Say cheese Artisan, farmstead cheesemakers offer traditional, unusual
While the store may be a bit hard to locate, artisan cheesemakers Tim Welsh and Pat Ford found it the perfect place to start their business.
Welsh and Ford, who used to own a software company, wanted to do something different. In reading Steven Jenkins' book, "Cheese Primer" (Workman Publishing Co., $16.95), the pair discovered a renaissance in artisan cheesemaking had taken the country by storm.
According to the American Cheese Society, artisan cheese is produced in small batches, minding cheesemaking traditions with little use of machinery.
Realizing this market was largely unexplored in Utah, Welsh and Ford decided to learn to make cheese.
"I wanted to create something I could touch at the end of the day and feel passionate about," Welsh said. "The satisfaction comes from making something that can be tasted."
The self-proclaimed "foodies" sold their company and took six months to craft a business plan. They visited other cheese factories, learned the science of cheesemaking and designed a facility that would optimize cost and mechanical productivity.
Working with Gossner Dairy, the pair chose a small West Ogden farm as their milk supplier. The farm's herd is comprised of Jersey and Holstein cows that Ford said are humanely treated and aren't given growth hormones. "They (the farmers) practically know the cows by name," he said.
Their first batch of cheese, which they called Promontory cheddar, was made in September of 2005. They still have two 20-pound wheels of it in their cold-storage room saved for a special occasion.

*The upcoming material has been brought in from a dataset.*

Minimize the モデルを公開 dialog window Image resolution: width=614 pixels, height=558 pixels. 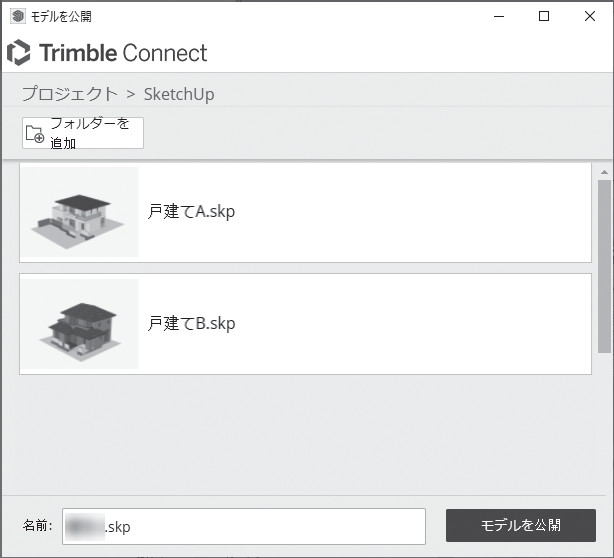coord(498,16)
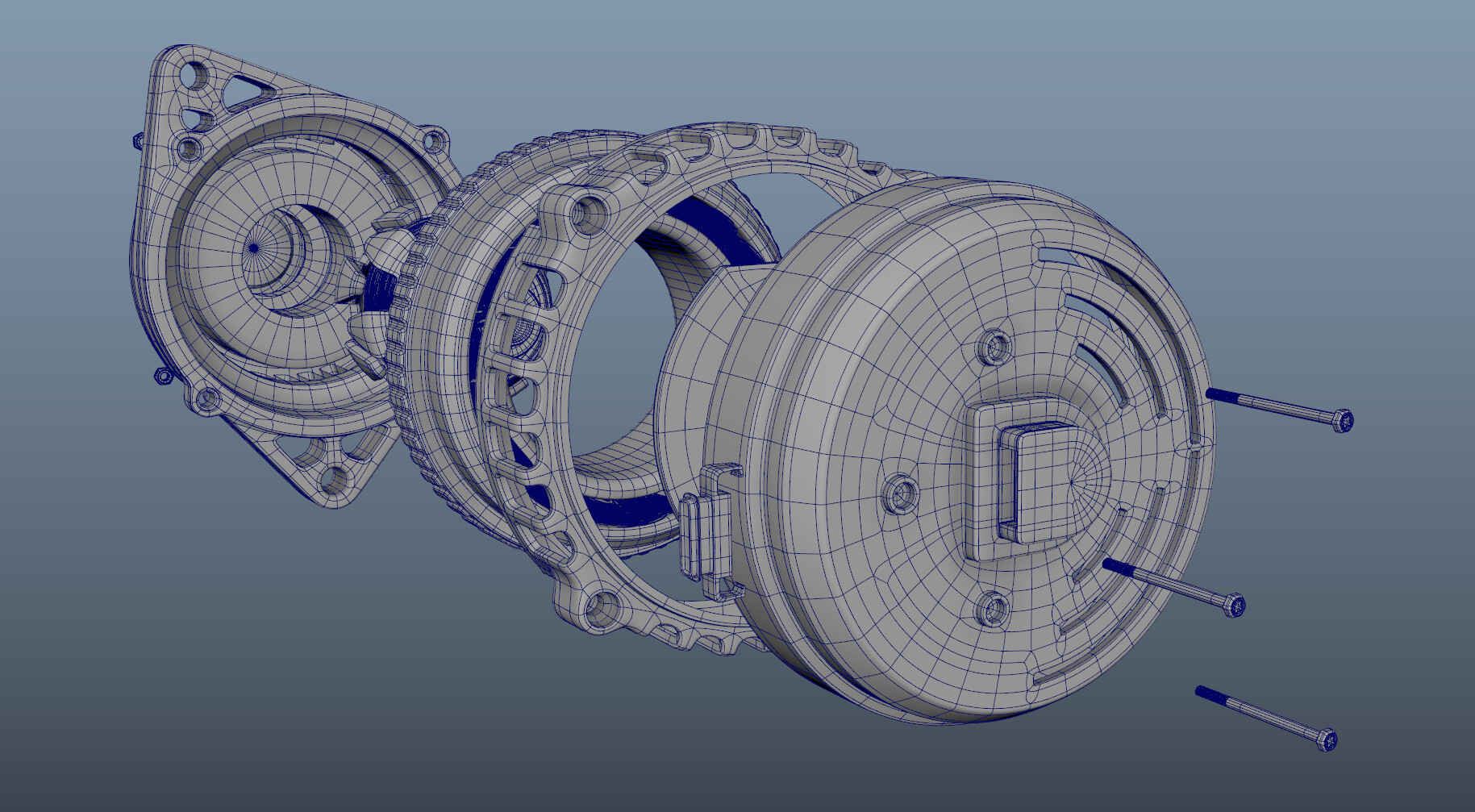This screenshot has height=812, width=1475.
Task: Select the side clip connector on rear cover
Action: tap(706, 531)
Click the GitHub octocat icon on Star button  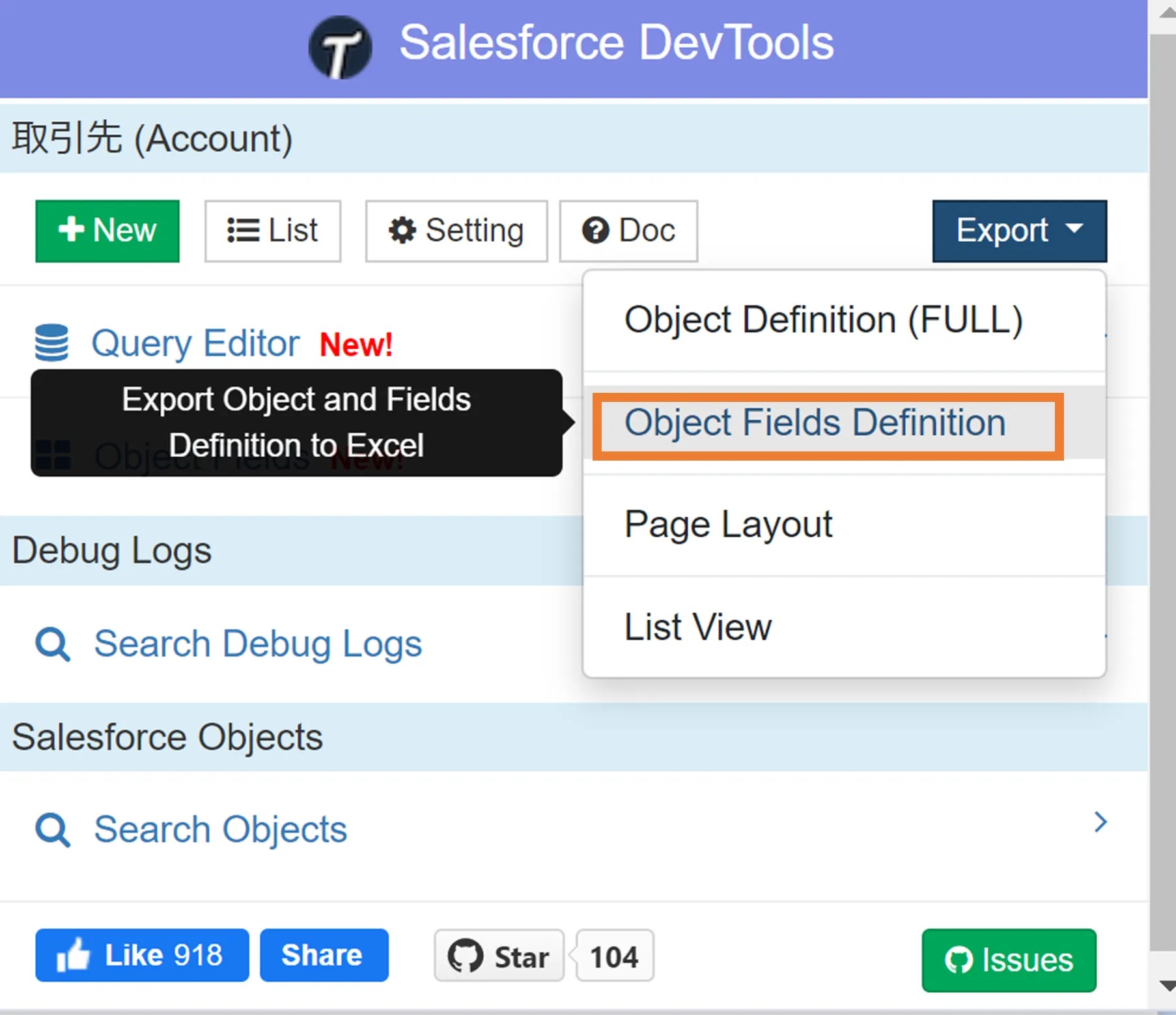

Beehive's cheesemaking process begins in a kitchen lined with a maze of stainless steel pipes leading to a stainless steel tub about the size of a Mini Cooper. During a visit by the Deseret Morning News, Welsh and Ford were making cheddar, which is why they were playing Celtic music in the background.
While it hasn't been proved that cheese is affected by the music, it inspires the makers, Welsh said.
The tub is filled with 4,500 pounds of pasteurized milk (since the cheese is measured in pounds, the milk is measured that way, too) and heated.
Once the milk reaches 88 degrees, "the perfect temperature for the bacterium," Welsh says, he pours a bucket filled with trillions of microscopic lactic-acid bacterium into the tub, which will chemically alter the milk into curds and whey.
"There is something about cheese that is so mysterious," Welsh said. "It's magical it just transforms."